Das Welscamp am Po von Bernhard Heiner macht das soweit ich weiß! Einfach mal anfragen


----------



## Feedermaik (10. September 2008)

*AW: Mit eigenem Boot zum Po-Waller angeln*

Wir fahren immer an den Unterlauf des Po in ein Gelände,welches den "Amici del PO" gehört. Dort ist ein super Schwimmsteg mit einer ordentlichen Kennung (bei Nacht und Nebel wichtig),gute sanitäre Anlage,Strom usw.
Für einen Jahresbeitrag von 15 Eu und ich glaube pro Tag 3 Eu darf man alles benutzen.

lg


----------



## powermesh (22. November 2008)

*AW: Mit eigenem Boot zum Po-Waller angeln*

bei heiner soll es sehr gut sein,nur mit hund kann man nicht hin.

• • • •

AUFGABEN:
A. Beantworte zum Forenausschnitt über das Welsangeln am Po diese Fragen:
(i) Wem gehört das Gelände am Unterlauf des Po, zu dem Feedermaik immer fährt?
(ii) Wie hoch ist dort der Jahresbeitrag?
(iii) Womit kann man laut powermesh nicht zu Heiner?
B. Gib aus dem Forenausschnitt über das Welsangeln am Po den Teil wortgetreu wieder, der mit den Worten „Wir fahren immer“ einsetzt und mit „(22. November 2008)“ schließt.
C. Führe den Forenausschnitt über das Welsangeln am Po nach seinem letzten Satz weiter.
Die Auflistung wird zum Bearbeiten nicht gebraucht.

QUELLENAUSZUG:
• • • •

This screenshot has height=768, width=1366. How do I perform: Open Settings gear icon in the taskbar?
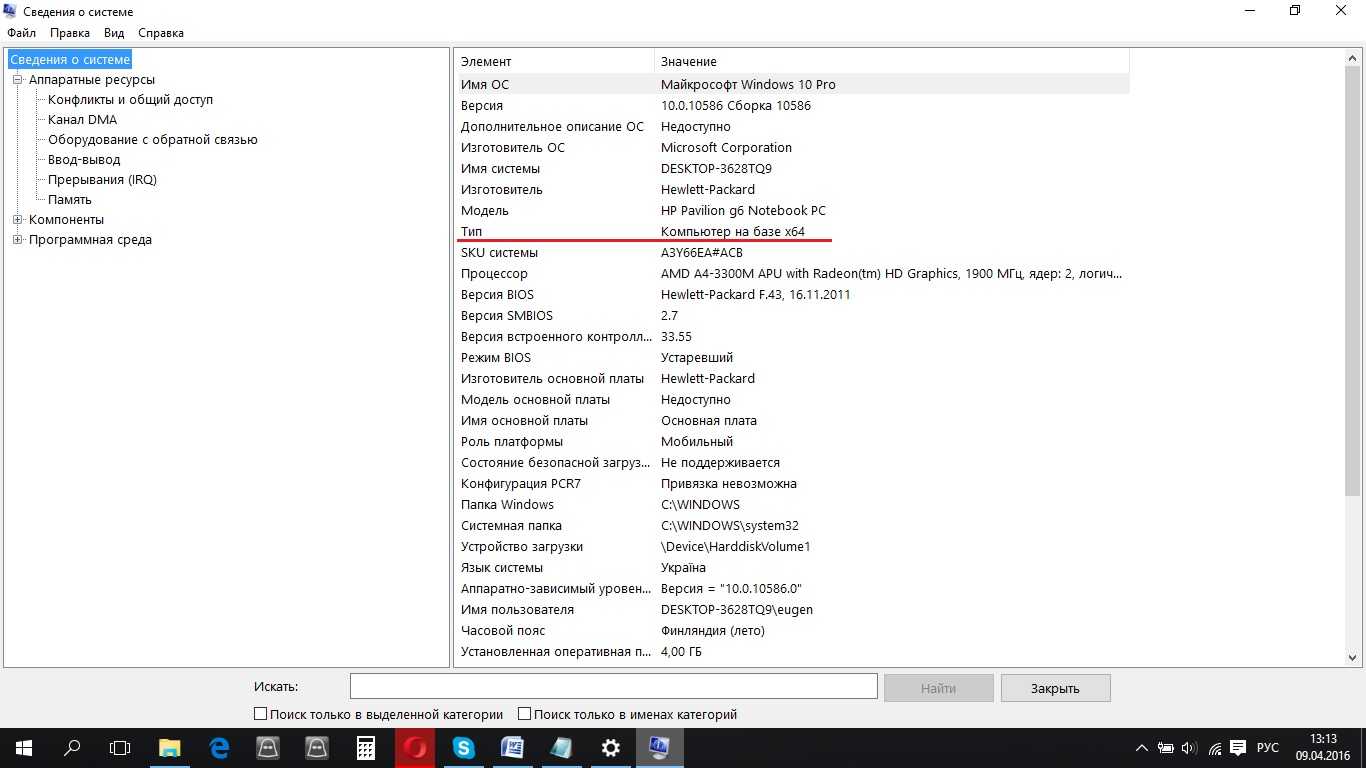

• • • •

ANTWORTEN:
A.
(i) Den „Amici del PO“.
(ii) 15 Euro.
(iii) Mit Hund.

B.
Wir fahren immer an den Unterlauf des Po in ein Gelände,welches den "Amici del PO" gehört. Dort ist ein super Schwimmsteg mit einer ordentlichen Kennung (bei Nacht und Nebel wichtig),gute sanitäre Anlage,Strom usw.
Für einen Jahresbeitrag von 15 Eu und ich glaube pro Tag 3 Eu darf man alles benutzen.

lg


----------



## powermesh (22. November 2008)

C.
----------



## goldfish007 (28. November 2008)

*AW: Mit eigenem Boot zum Po-Waller angeln*

War im Juni dieses Jahres 3 Tage im Andy´s Wallercamp (einfach mal googeln).
Dort waren einige mit eigenen Booten und manch einer mit Hund.
Meist Österreicher und Schweizer, die habens halt nicht so weit.
Einfach mal anfragen, wird sicherlich gehen.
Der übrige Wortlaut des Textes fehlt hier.